| Exercise requirements |
Gather every line in the records below that contains the word "main".

| Records for this task |

========================================================================

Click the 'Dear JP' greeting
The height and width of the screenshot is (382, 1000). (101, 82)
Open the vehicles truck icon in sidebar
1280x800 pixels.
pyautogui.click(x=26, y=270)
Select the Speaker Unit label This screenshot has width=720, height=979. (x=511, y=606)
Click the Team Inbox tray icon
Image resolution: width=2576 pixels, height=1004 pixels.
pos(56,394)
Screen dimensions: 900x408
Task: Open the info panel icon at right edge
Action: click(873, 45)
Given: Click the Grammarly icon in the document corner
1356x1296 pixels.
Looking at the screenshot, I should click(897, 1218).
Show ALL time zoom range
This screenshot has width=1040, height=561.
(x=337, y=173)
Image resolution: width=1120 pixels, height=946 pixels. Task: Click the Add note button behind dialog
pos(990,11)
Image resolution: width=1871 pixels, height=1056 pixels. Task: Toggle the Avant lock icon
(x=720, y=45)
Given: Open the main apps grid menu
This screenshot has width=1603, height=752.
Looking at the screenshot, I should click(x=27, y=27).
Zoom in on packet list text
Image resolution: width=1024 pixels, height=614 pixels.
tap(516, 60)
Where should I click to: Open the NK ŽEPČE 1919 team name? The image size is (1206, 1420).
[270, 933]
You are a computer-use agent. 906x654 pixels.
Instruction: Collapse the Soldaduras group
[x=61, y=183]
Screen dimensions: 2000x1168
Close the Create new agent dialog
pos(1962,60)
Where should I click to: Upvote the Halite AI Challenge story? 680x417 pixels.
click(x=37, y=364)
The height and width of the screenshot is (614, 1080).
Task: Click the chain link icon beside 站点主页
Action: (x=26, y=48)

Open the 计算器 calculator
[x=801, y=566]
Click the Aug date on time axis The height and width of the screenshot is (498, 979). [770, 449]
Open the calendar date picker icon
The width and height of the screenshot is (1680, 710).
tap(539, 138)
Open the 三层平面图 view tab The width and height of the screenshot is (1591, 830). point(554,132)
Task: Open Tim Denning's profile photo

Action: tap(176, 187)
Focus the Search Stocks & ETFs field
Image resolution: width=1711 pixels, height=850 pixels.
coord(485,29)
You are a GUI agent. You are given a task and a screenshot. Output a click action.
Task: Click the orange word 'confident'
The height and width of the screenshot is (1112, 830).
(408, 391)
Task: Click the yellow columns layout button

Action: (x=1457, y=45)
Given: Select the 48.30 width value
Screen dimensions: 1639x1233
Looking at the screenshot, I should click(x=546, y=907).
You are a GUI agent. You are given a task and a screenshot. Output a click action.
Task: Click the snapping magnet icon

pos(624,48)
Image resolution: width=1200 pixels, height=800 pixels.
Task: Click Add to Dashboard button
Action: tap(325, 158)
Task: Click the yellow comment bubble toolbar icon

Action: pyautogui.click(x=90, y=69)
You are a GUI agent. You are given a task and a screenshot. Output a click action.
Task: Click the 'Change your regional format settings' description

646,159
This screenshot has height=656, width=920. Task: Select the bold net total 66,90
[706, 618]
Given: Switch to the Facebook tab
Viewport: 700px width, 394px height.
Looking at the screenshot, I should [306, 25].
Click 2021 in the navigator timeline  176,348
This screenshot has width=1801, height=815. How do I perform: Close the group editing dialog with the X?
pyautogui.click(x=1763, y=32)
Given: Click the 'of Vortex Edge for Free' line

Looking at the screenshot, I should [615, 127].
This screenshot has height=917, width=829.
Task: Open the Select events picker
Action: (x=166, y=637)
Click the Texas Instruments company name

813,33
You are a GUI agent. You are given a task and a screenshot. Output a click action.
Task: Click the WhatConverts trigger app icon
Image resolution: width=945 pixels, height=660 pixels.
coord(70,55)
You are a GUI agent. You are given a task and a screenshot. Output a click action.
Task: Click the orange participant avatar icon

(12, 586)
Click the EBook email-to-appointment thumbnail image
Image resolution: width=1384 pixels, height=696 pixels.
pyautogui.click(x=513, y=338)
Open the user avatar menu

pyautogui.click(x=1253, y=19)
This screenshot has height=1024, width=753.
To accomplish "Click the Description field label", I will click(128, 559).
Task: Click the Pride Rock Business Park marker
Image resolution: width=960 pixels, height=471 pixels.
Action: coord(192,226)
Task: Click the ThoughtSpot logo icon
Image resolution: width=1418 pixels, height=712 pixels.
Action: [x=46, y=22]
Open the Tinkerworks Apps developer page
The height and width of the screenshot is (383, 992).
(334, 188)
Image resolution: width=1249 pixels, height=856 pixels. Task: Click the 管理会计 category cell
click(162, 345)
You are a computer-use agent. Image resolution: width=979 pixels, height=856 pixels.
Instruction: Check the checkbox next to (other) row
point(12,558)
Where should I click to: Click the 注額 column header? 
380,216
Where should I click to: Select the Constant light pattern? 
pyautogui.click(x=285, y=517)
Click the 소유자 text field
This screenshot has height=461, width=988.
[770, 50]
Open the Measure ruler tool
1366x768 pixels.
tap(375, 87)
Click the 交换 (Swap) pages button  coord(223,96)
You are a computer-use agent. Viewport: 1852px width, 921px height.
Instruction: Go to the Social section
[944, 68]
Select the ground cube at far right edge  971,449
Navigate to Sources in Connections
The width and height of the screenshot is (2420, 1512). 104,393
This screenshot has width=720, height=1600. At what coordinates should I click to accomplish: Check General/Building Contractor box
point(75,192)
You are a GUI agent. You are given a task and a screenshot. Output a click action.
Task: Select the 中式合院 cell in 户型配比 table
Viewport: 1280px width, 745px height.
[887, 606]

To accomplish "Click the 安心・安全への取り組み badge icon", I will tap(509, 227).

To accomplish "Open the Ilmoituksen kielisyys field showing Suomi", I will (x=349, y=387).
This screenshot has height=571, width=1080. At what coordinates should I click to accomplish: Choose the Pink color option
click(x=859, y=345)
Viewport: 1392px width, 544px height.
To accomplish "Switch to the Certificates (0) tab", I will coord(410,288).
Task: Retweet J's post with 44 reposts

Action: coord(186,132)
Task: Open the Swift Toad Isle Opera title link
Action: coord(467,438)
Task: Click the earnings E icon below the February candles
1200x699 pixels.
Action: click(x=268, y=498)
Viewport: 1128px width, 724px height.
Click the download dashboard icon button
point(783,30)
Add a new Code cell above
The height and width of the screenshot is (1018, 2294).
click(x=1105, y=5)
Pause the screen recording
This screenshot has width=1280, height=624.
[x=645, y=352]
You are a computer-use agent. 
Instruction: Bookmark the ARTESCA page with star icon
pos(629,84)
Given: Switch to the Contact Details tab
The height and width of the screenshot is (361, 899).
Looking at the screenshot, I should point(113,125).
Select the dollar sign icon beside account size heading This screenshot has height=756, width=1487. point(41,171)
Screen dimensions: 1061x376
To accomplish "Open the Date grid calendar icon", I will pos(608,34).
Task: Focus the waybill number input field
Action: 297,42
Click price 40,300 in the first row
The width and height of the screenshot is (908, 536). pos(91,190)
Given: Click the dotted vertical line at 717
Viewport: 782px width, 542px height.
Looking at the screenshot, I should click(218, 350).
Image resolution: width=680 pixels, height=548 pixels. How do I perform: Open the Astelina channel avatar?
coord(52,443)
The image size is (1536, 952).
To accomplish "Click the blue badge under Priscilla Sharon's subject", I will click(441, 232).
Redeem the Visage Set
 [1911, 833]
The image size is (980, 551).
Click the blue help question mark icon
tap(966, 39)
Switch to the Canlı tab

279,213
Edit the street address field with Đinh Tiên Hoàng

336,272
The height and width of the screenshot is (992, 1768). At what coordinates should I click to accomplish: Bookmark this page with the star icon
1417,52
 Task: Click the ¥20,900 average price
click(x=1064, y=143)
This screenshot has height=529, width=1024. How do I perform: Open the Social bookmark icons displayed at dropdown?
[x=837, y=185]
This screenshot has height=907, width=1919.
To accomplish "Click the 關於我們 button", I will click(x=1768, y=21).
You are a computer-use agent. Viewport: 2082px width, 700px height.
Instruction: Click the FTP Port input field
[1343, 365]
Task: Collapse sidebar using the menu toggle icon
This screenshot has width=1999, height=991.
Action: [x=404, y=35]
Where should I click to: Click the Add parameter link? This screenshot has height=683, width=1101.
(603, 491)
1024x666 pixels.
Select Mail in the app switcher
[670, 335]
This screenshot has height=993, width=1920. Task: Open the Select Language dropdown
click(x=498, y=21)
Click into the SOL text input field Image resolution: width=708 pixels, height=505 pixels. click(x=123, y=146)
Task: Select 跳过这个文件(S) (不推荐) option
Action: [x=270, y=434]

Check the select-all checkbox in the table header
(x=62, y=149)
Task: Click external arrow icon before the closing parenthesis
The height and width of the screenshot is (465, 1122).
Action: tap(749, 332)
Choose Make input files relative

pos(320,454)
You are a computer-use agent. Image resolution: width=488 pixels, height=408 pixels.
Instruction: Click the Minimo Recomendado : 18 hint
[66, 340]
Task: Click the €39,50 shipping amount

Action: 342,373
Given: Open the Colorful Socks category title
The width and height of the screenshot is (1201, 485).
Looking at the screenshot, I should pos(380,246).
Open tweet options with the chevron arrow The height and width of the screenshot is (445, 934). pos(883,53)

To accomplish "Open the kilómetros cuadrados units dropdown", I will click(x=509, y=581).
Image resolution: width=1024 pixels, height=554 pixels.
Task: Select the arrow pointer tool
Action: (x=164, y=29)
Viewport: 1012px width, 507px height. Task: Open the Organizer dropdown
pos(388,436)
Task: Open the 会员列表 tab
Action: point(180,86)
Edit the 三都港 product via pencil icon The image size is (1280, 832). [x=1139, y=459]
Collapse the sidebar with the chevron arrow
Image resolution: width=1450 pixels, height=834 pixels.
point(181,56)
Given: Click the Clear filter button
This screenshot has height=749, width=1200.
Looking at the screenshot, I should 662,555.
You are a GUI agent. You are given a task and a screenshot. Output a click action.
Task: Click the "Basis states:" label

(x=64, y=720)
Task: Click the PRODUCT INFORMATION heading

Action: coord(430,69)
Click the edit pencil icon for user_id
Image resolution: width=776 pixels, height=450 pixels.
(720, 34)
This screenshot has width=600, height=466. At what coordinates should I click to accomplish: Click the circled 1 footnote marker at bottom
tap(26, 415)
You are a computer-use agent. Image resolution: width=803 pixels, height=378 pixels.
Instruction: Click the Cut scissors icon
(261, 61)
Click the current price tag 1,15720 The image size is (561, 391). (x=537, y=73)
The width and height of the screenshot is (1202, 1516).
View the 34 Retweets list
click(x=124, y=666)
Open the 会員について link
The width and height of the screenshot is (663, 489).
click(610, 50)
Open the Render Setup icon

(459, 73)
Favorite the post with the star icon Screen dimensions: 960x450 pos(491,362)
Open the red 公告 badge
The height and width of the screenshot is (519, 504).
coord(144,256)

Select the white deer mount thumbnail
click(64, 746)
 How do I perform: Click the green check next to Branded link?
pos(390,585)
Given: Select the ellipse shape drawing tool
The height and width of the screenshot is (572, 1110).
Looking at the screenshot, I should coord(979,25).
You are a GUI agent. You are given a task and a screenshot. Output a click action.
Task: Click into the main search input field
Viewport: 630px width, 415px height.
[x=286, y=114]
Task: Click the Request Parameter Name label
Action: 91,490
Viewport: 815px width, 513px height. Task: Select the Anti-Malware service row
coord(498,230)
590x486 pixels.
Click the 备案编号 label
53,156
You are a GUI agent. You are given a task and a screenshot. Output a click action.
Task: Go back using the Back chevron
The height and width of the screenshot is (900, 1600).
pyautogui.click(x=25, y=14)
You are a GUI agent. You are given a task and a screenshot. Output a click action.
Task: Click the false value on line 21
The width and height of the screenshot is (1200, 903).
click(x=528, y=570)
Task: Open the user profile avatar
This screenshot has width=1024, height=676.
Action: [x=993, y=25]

========================================================================

| Answer for the task |
Given: Open the main apps grid menu
Task: Click into the main search input field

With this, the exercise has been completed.